Worum ging es? Nachdem die SPÖ 1966 eine Erdrutsch­niederlage erlitten und die ÖVP eine Alleinregierung gebildet hatte, hatte Bruno Kreisky als frisch gekürter Parteiobmann eine bis dahin für die SPÖ undenkbare Strategie beschlossen: Man würde sich mit der FPÖ verbünden, um an die Macht zu gelangen. Als die SPÖ 1970 die relative Mehrheit erlangte, gab es dafür ein fertiges Abkommen: Der damalige FP-Obmann Friedrich Peter versprach Kreisky die Duldung einer Minderheitsregierung, und Kreisky versprach ihm eine Wahlrechtsreform, die den Einzug der FPÖ ins Parlament erleichtern würde.

Das war für die FPÖ von überragender Bedeutung, denn sie war zu jener Zeit in ständiger Schrumpfung begriffen, weil sie weder Posten noch Wohnungen vergeben konnte und weil ihre Anhänger zunehmend die Hoffnung verloren, dass sie jemals Einfluss auf die Politik erlangen würde. Einen Versuch Julius Raabs, sie an der Regierung zu beteiligen, hatte Bundespräsident Körner zurückgewiesen, und unter Josef Klaus hatte die ÖVP 1966 ohne FPÖ die absolute Mehrheit geschafft. Die FPÖ lief ernsthaft Gefahr, die Hürde des geltenden Wahlrechts für den Einzug ins Parlament bei kommenden Wahlen nicht mehr zu schaffen.

Der Deal war also für beide Seiten ein essenzielles Geschäft. 1975 standen neuerlich Wahlen bevor, und es schien zweifelhaft, dass die SPÖ nach 1971 noch einmal die absolute Mehrheit schaffen würde, sodass eine Regierungsbeteiligung der FPÖ Friedrich Peters im Raum stand. In dieser Phase hinterlegte Simon Wiesenthal beim Bundespräsidenten ein Dossier über Peters Kriegsvergangenheit, von der er meinte, dass sie ihn der Position eines Vizekanzlers unwürdig mache.

Im „Club 2“ behauptete Hannes Androsch, Wiesenthal habe sich, nur um der SPÖ zu schaden und der ÖVP zu nutzen, auf eine Kriegsvergangenheit gestürzt, die „längst bekannt“ gewesen sei. Das ist definitiv unrichtig.
Erst einem eben (vom ÖGB) publizierten Kriegstagebuch hatte Wiesenthal entnommen, dass ein Friedrich Peter Angehöriger der 1. SS-Infanteriebrigade gewesen war, die in Russland hinter der Front zwei Jahre hindurch mit nichts anderem als der Ermordung von hunderttausenden Juden befasst war. Anhand der Geburtsdaten identifizierte er den Infanteristen Friedrich Peter mit dem FPÖ-Obmann Friedrich Peter, der bis dahin stets behauptet hatte, der Waffen-SS, nicht aber der allgemeinen SS angehört zu haben. Wiesenthal übergab dem Bundespräsidenten zwar das entsprechende Dossier, machte seinen Inhalt aber vor der Wahl 1975 nicht öffentlich, weil er den Vorwurf der Wahlbeeinflussung vermeiden wollte.

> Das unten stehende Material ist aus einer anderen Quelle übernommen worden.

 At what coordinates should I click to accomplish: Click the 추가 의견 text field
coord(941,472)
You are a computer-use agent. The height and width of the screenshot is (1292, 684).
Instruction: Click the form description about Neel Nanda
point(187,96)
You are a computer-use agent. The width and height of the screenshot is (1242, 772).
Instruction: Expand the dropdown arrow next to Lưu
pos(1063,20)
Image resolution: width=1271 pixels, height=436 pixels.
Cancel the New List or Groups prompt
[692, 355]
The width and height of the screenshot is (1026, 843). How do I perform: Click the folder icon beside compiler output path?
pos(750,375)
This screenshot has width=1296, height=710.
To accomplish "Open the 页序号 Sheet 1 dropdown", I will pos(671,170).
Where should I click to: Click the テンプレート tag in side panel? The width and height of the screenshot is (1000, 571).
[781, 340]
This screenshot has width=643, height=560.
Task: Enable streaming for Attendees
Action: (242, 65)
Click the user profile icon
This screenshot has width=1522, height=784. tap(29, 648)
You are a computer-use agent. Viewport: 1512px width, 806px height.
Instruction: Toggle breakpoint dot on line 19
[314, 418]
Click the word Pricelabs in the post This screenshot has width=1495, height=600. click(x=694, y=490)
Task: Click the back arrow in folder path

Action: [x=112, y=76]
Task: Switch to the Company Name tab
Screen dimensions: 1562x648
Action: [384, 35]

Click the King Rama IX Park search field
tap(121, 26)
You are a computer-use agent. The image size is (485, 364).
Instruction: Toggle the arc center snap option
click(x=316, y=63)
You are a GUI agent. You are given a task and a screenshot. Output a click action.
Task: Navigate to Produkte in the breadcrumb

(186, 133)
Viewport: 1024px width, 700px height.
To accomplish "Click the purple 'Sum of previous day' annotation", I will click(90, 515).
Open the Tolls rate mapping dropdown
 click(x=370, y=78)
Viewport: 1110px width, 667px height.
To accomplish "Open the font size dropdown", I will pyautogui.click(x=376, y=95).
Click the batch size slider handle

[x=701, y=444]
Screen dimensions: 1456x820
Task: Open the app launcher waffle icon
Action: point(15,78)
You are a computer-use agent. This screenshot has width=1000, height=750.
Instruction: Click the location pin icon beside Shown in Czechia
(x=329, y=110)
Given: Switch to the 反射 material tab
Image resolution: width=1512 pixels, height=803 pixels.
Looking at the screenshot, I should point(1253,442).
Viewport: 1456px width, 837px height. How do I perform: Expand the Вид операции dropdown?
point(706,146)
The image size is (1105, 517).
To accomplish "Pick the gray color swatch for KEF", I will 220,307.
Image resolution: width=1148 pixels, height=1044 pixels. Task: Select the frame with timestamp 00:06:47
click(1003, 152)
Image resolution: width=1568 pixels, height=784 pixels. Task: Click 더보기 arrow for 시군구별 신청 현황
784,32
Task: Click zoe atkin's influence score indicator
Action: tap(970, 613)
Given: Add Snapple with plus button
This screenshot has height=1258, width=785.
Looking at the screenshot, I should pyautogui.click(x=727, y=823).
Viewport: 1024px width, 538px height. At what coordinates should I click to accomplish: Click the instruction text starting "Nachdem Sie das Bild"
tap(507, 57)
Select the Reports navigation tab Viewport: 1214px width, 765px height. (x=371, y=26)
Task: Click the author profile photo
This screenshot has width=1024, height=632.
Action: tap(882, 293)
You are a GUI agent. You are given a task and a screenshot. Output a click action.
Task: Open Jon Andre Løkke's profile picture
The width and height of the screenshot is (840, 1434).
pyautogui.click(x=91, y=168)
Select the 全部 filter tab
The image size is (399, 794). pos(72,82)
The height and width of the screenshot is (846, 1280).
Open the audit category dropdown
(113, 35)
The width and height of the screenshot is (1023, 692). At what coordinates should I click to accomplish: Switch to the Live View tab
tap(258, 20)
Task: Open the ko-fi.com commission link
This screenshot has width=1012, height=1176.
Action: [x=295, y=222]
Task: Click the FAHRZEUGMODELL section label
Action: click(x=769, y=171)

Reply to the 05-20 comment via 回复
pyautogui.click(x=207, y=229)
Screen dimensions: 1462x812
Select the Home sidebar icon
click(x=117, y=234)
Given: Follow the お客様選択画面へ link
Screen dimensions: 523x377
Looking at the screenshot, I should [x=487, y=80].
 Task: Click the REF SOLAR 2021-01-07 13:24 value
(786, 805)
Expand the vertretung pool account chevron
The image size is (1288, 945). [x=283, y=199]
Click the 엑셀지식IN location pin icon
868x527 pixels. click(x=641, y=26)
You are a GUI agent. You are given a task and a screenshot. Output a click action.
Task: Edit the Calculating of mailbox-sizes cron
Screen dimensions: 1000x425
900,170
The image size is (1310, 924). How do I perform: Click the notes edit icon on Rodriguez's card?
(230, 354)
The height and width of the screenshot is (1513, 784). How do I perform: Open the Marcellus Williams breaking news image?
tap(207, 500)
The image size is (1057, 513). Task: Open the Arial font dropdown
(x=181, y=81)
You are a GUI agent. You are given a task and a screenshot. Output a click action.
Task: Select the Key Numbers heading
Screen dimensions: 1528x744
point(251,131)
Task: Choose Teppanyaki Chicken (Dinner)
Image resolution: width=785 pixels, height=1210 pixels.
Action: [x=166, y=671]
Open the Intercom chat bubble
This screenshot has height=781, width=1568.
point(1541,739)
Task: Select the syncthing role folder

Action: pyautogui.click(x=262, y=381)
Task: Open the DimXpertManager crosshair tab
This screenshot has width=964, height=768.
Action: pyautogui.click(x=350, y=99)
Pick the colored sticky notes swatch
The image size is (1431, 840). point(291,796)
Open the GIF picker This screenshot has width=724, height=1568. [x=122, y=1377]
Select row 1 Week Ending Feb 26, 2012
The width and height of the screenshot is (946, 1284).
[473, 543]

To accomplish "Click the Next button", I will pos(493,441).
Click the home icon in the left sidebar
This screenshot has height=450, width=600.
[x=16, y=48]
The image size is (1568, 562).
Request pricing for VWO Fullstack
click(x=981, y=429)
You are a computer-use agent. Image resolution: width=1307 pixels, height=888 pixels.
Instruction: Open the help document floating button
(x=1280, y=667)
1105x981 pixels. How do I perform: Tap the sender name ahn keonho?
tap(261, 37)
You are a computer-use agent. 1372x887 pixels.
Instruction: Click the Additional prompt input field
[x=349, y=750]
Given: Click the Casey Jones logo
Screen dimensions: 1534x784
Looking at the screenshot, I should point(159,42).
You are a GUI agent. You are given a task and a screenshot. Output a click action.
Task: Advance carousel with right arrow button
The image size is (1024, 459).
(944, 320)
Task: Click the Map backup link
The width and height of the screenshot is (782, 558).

Erst nach der Wahl ging er damit an die Öffentlichkeit. Doch Kreisky stellte sich „voll und ganz“ hinter Peter, verglich Wiesenthal mit einer „Mafia“ und unterstellte ihm schließlich, selbst ein Gestapospitzel gewesen zu sein. Gleichzeitig forderte Kreisky „Details“, worauf profil recherchierte, dass Peters spezifische Kompanie 1941 an einem einzigen Tag 1089 jüdische Einwohner des Dorfs Leltschitky ermordet hatte.

Im „Club 2“ behauptete Peters Nachfolger in der FPÖ, Norbert Steger, Peter habe alle ihn betreffenden Vorwürfe in zahlreichen Prozessen entkräftet. Auch das ist definitiv unrichtig: Sie sind nie durch ein Gericht widerlegt worden. Es sind nur in Österreich schon lange davor alle Strafverfahren gegen Angehörige der zitierten SS-Brigade eingestellt worden, während sie in Deutschland charakteristischerweise zu Verurteilungen führten.
Elisabeth Pittermann wollte Kreiskys Verhalten gegenüber Wiesenthal im „Club 2“ zwar auch nicht gutheißen, meinte aber, es habe als „Konflikt zwischen zwei Juden“ weit über Gebühr Aufmerksamkeit erlangt.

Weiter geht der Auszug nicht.